**WHAT IS BEING ASKED**: Make a tally of the lines in the records that include the string "will", and give only that number.

====== EXERCISE DATA ======

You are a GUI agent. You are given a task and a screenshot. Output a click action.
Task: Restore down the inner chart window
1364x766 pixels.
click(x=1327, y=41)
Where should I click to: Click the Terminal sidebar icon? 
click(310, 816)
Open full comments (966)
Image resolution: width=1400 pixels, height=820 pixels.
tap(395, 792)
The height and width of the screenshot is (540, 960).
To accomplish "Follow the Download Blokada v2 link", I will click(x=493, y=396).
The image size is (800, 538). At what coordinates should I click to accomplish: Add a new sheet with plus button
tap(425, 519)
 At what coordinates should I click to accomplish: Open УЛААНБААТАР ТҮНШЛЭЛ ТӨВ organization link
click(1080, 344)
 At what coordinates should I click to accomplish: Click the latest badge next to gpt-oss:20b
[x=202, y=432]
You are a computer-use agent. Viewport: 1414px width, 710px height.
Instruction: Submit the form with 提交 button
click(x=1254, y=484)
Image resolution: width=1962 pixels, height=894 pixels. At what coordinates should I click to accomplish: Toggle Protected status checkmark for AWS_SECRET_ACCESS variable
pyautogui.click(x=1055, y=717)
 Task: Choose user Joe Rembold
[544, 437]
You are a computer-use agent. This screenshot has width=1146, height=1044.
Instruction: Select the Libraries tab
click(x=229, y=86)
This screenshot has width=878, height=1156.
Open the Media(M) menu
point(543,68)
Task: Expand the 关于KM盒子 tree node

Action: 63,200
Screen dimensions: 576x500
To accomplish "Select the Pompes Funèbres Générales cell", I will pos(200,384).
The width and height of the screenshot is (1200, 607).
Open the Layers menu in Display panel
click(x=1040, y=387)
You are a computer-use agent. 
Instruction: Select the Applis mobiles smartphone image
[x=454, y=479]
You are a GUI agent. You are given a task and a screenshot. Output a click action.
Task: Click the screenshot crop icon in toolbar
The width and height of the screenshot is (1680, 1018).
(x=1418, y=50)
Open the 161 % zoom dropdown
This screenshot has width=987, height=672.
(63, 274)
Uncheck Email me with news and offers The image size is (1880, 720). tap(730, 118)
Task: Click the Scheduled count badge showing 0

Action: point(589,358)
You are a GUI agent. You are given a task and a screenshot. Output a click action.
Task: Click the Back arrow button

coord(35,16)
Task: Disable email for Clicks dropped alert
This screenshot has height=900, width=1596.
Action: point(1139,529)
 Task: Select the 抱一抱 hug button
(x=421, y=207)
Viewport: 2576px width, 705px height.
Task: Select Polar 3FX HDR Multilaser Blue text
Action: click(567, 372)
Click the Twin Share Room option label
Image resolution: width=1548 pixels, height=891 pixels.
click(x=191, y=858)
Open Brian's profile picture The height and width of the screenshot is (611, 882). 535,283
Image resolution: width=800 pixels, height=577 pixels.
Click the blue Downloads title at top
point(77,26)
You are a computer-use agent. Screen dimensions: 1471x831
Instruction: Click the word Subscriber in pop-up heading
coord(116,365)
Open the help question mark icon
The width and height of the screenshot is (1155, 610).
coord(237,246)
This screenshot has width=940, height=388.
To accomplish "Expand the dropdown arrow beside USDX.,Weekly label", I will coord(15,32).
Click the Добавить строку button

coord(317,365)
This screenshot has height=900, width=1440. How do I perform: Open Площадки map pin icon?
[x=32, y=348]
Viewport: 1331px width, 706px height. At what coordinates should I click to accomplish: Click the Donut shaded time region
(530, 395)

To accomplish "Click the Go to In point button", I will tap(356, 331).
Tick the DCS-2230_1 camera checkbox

======

**TASK SOLUTION**: 4